Un pensiero emerge dal passato insieme al dolore alla gamba, ho paura, il mio cuore sta andando a battiti elevati da almeno 4 ore, ma sono pronta per questo?

Vuoi vedere che il temuto infarto mi aspetta proprio li? Cento metri più avanti. Stramazzerò a terra.Il mio corpo non può affrontare tutto questo. Ho improvvisamente paura.

La gamba mi distrae, sembra un meccanismo arrugginito, ad ogni passo il dolore è sempre più forte, forse non è il cuore il mio nemico, forse è lei, la mia gamba sinistra, quella che da settembre mi faceva male, quella che alla fine dei miei 34 km mi aveva fatta piangere di rabbia e dolore.

Cammino.

Che vuoi che sia se cammino per un po’?

Sono sola, ma si!! passatemi tutti, la gamba mi fa vedere le stelle ma io devo arrivare. Fermarsi non è proponibile, fermarsi non è una opzione.

Eccomi al 33esimo km, e loro sono di nuovo li, sul lungotevere, mi vedono soffrire, mi incitano, mi dicono che è finita, mancano meno di 10km “non arrenderti!!non mollare ora!!Sei una grande!!”

Li ritrovo a tratti lungo gli ultimi km, ma anche se non ci fossero sarebbero li con me comunque perché me li porto nel cuore da quel giorno e per sempre, qualunque cosa accadrà, anche se litigheremo e non ci parleremo più, quel giorno resterà li per sempre, come un quadro prezioso sulla parete di un museo, così prezioso da non avere mercato, così prezioso che nessun ladro potrà mai rubarlo.

40km, ne mancano due, Circo Massimo, Colosseo, poche centinaia di metri e ci sono, poche centinaia di metri e avrò passato il traguardo.

Ormai è l’inerzia che mi porta, ormai è la mia testa che manda avanti questo burattino svuotato di ogni forza.

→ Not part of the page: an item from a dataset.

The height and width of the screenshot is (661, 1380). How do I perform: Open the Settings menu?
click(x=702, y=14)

Mancano davvero una manciata di metri, lo vedo, il traguardo è li, una mia amica ha i crampi, è ferma al bordo del percorso, le gambe non le girano più, faccio per fermarmi, quando sento una voce che mi urla “corriiii!!!ma che cazzo fai?è la tua gara, la tua maratona, corriiii!!” E così faccio, corro, corro come mi aveva urlato lei.

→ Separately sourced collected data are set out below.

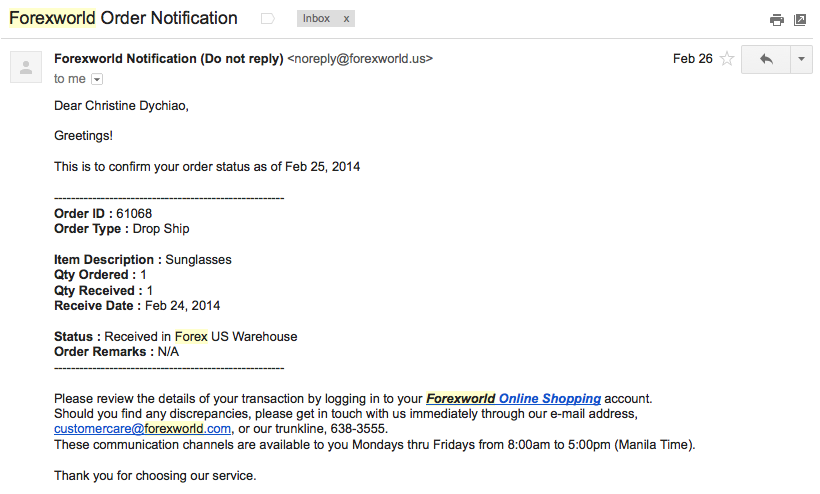Show details arrow next to "to me"
Screen dimensions: 820x494
pos(97,79)
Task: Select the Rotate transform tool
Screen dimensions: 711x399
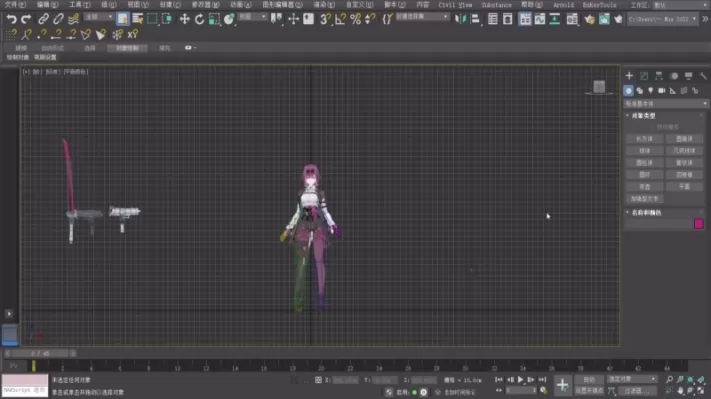Action: pyautogui.click(x=199, y=19)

Corro e vedo mio marito dietro le transenne, gli faccio un cenno e lui mi incita a passare il traguardo, lui che urla solo agli automobilisti che gli tagliano la strada perché parlano al cellulare, lui inseparabile amico del divano era li a dirmi di arrivare, a dirmi che ce l’avevo fatta.

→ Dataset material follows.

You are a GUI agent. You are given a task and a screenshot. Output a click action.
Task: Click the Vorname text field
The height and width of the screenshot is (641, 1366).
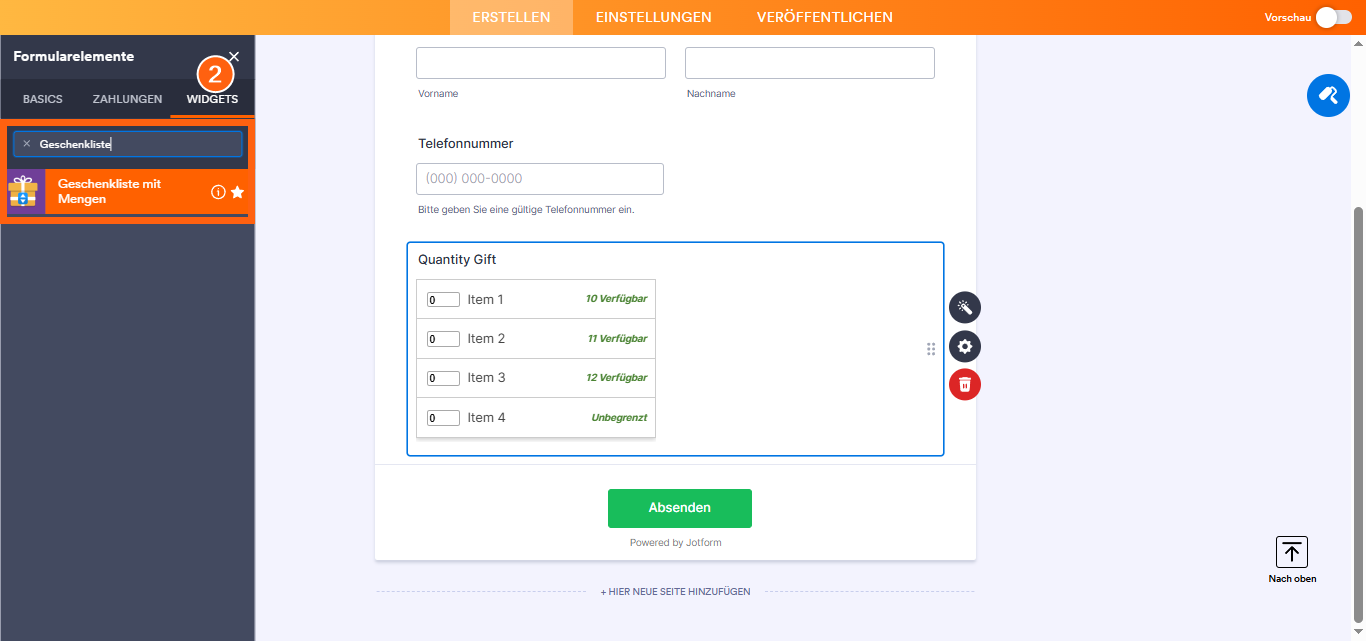point(540,63)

Mi sentivo come Rocky dopo l’incontro con Apollo Creed, ammaccata, dolorante, senza forze, ma non potevo mollare adesso. Allargo le braccia, voglio abbracciare il mondo, ho passato il traguardo. Nella battaglia tra me e me stessa avevo vinto, ce l’avevo fatta, circondata da tutto l’amore che si possa desiderare, ora potevo riposare, ora potevo dormire.

Sono passati molti mesi, il dolore alla gamba era una distrazione del flessore sinistro, mi sono curata e mi sono rivolta ad un allenatore, una donna straordinaria che con la sua carica di energia mi porterà a New York.